Wednesday 21 September 2011

Solar scam?

Another question is how far the electricity from these panels will get, and the answer is probably not very far. 

So, are these solar panels actually going to make any difference in the grand scheme of things?

The answer is, after considering all the considerations and taking into account all the actualities, most definitely, absolutely and categorically: maybe. 

Speaking selfishly, my immediate financial worry is how much electricity will be lost between the panels and the electricity metre, which keeps track of how much we are selling. Unlike this person in the US who found the metre running backwards, when you get solar panels in Japan, they put on two metres. One for elecricity you buy and one for electricity you sell. 

For a start, the power conditioners, which convert the DC to AC, will maybe lose 5 percent. Then there are wire losses. 

My first calculation, based on 9.12 kWatts of power going into 100 volts, i.e. 90 amps of current, passing through regular house wiring, was that it would lose about 90 Watts per metre, or one percent. If the panels produce 50,000 yens worth of electricity per month, that's 500 yen. Once it left the house, this electricity would only reach the immediate neighbourhood. Actually this estimate is wrong because I was looking at low voltage and thinner wire.

The hot water pipes, if un-insulated, would have been losing 100 watts per metre, which is comparable. In the case of hot water pipes, insulation will reduce the heat loss. In the case of electric wires, it's the opposite problem. The power is lost because they are not conducting perfectly, and so electrical insulation is our enemy. Obviously we want electrical insulation around the wires, otherwise we'll get a shock.

The answer was wrong, but I think the science was right in my calculation. Based on Ohm's law, V = IR, we can see that the voltage drop over a metre of wire is going to depend on the current running through it. This is why electricity is sent over long distances at very high voltages. The power lost is determined by Joule's law, P = VI, and as V = IR, we get P = I2 R. For the same transmission power, doubling the voltage will halve the current. Halving the current will mean a quartering of power losses. 

In my first estimate, losing 1% every metre of cable, the electricity from my house would not get past the neighbourhood. 

Actually, the voltage is going out at 200 volts in thicker wire--22 square millimetres, which has a resistance of 0.008 ohms--and the power loss is about 1.6 watts per metre. So the electricity from the house would reach about 4 km, i.e. the other side of Matsumoto city centre and a living, working and shopping population of at least 100,000. 

Even if the electricity from these panels does not get very far, the panels will mean that less electricity comes into the neighbourhood. That electricity would be coming from dams, thermal, or nuclear power stations hundreds of kilometers away. Nagano prefecture has several dams, but almost all of them belong to Tokyo Electric, and consumers in Nagano don't even see the electricity coming from them, or going to them. Two of Chubu Denryoku's dams are on Tenryu river 100 km away. One is 50 and the other 100 Mega watts; in total 0.3% of Chu-den's capacity. The thermal power stations are all further away.

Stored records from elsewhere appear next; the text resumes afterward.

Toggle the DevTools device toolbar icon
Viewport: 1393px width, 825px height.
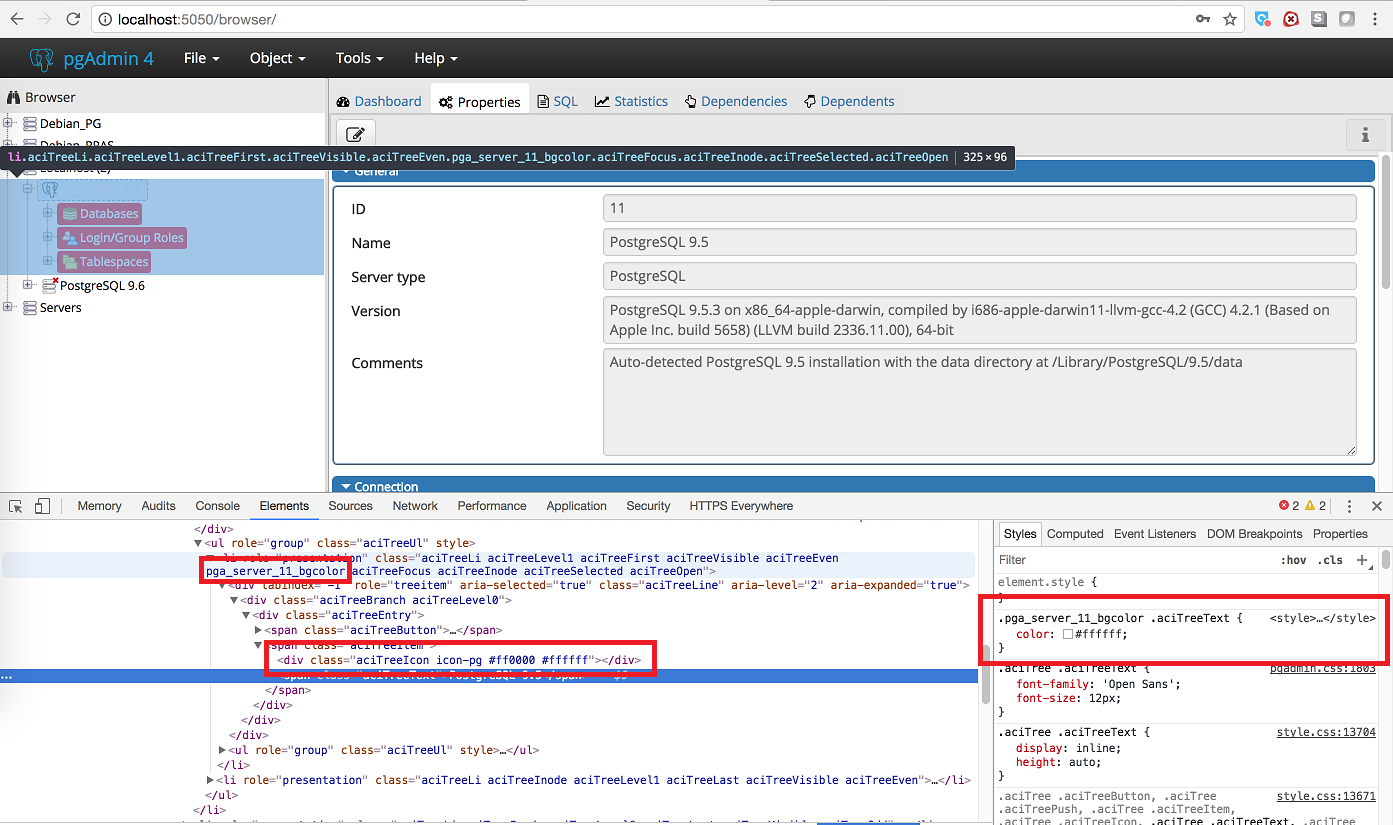pyautogui.click(x=42, y=506)
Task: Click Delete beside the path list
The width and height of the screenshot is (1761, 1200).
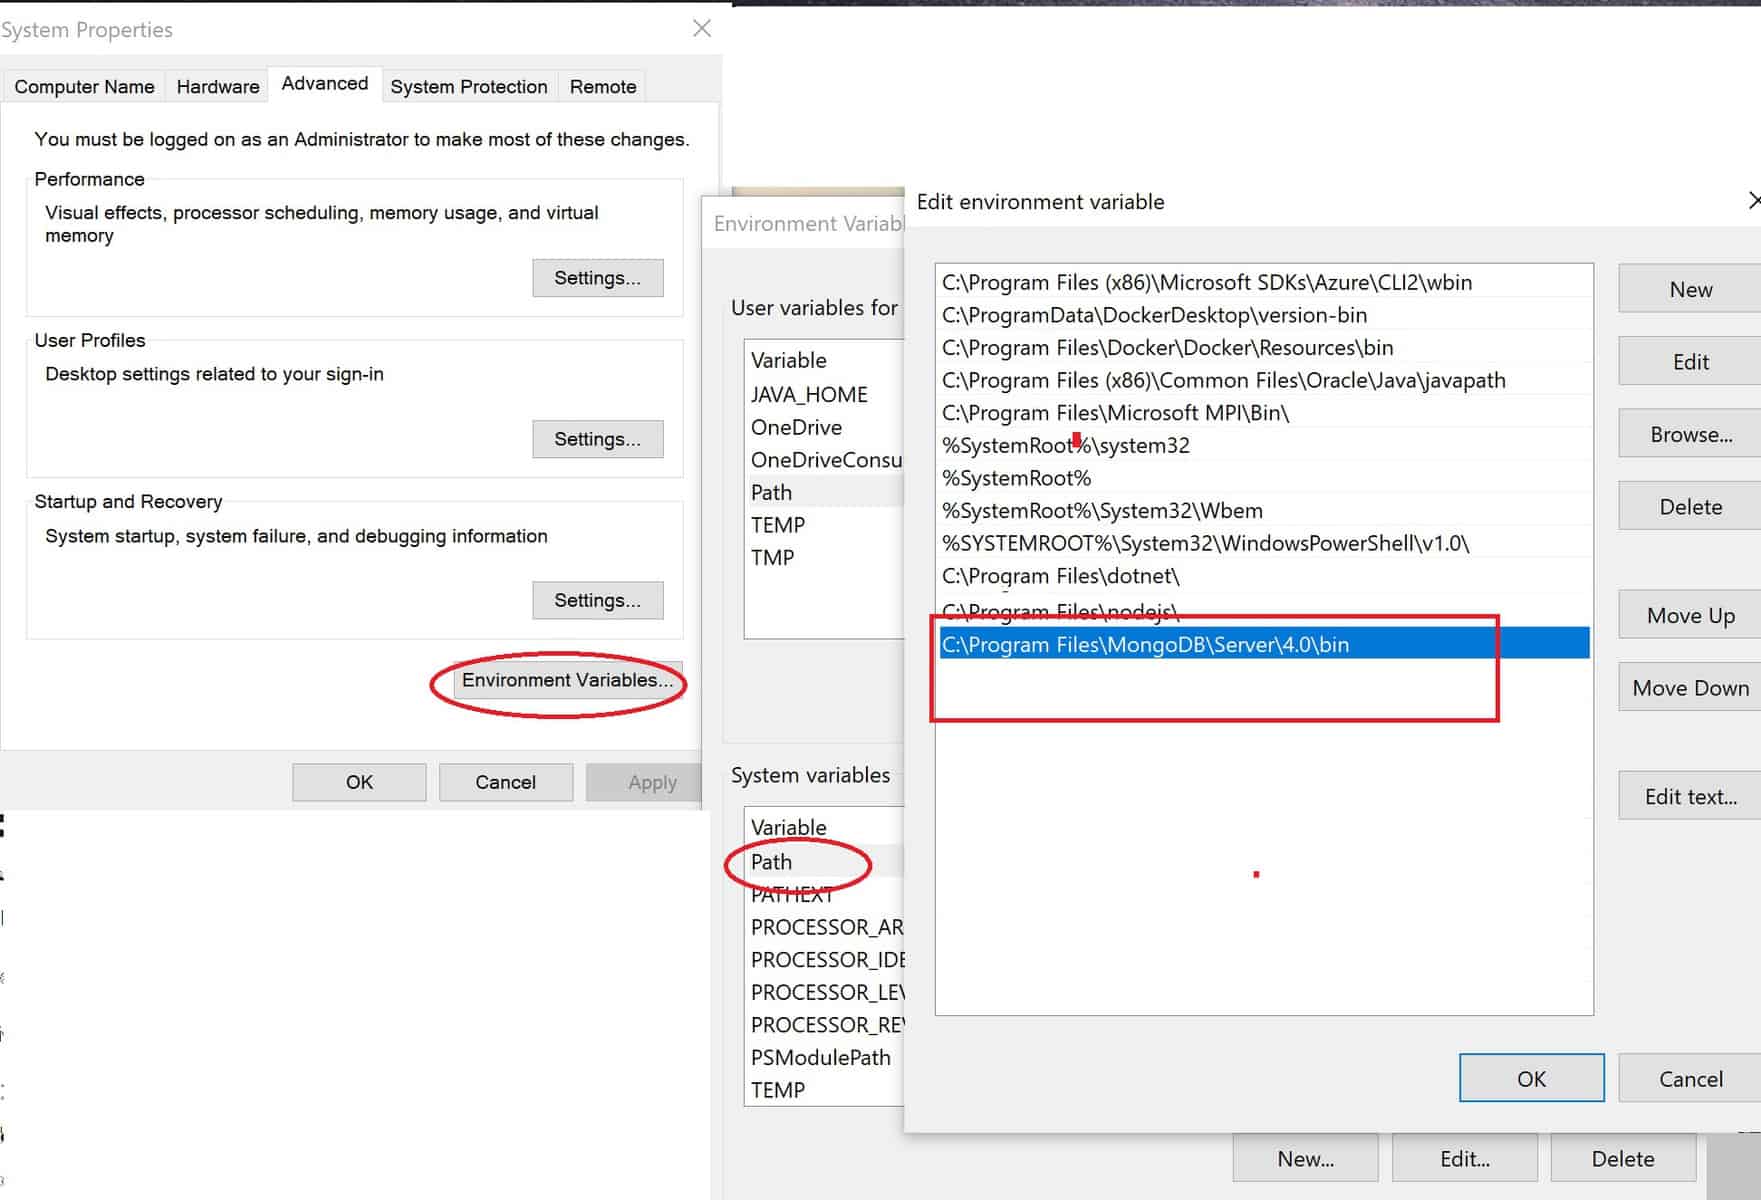Action: 1690,506
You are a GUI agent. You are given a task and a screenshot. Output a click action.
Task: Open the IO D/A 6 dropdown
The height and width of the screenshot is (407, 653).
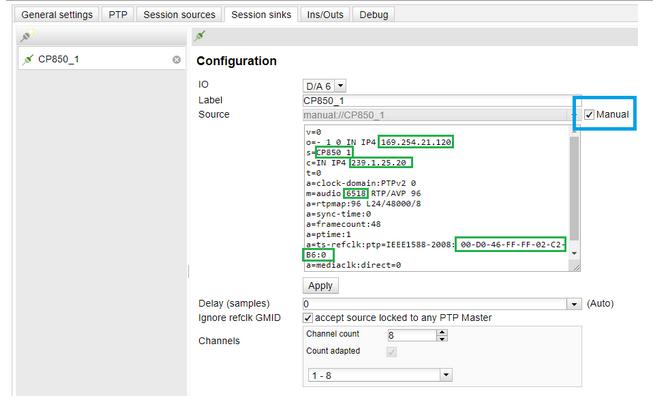pyautogui.click(x=340, y=86)
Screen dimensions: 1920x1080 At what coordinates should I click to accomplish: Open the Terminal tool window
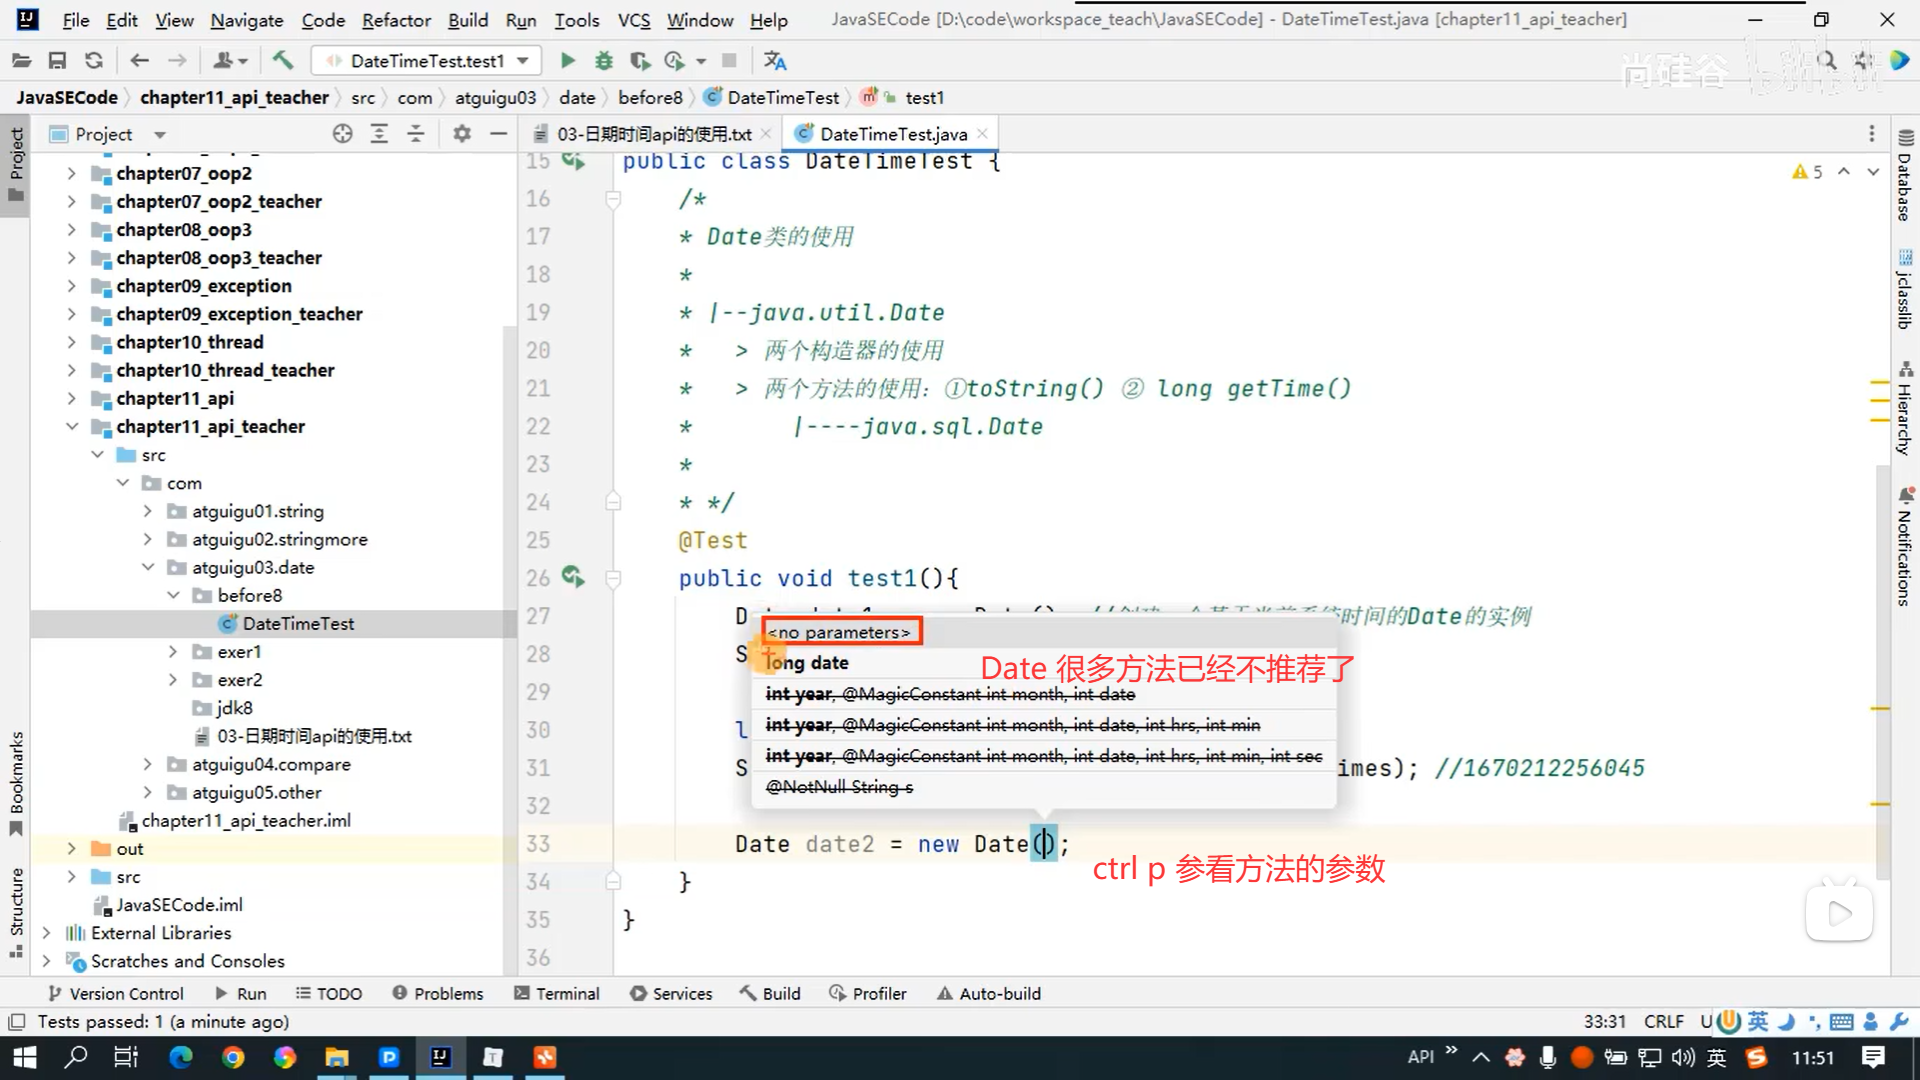pos(556,993)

But, long distance transmission is typically hundreds of thousands of Volts. This has traditionally been done in AC, going back to the current wars of the 1880s and Edison's fried elephants. You can see a picture, the caption of which is "Edison am Phonographen. (Nach einer Phonographie)". My German's not very good, but this probably means: "Edison pissed off. (At losing current wars to arch-rival Tesla)"
 

AC voltage switchers have been around for a long time, but DC voltage switchers are relatively new. Long distance DC transmission is possible, and would make sense for large-scale solar farms. 

But if the electricity were being transmitted at 200 kv, that's a thousand times more voltage, a thousand times less current and a million times less power loss for each metre of cable. So the electric companies lose the same in a km of their cables as I do in a millimetre of mine. For each metre of cable in my house, they could send electricity to Tokyo and back.

Of course they have to get the voltage up and down, which has its own losses, and when long-distance AC power cables reach a town or village, the voltage is stepped down to one or two hundred volts, which can be used in houses, offices or factories, so it will lose at the same rate on the local grid as electricity from domestic solar panels.

This kind of small scale production is still rather new, and goes against Tesla's model of big production and distant transmission. This model has allowed dirty power stations, first coal then nuclear, to be built far away from centres of population. A big problem with AC is that it cannot be stored, and must be there when the power is switched on. Rather than energy that can be saved, it is power that must be used. DC can be stored in batteries; technology that is developing rapidly now that most people have one in the phone in their pocket. The only kind of AC storage available is when hydroelectric dams are used to pump water up a hill when there is excess supply, and let it down when there is excess demand. 

Another issue, for another blog, is the variability of output from the panels, especially on partly cloudy days, when it could rapidly change as the sun goes behind and emerges from clouds, and what can be done about that.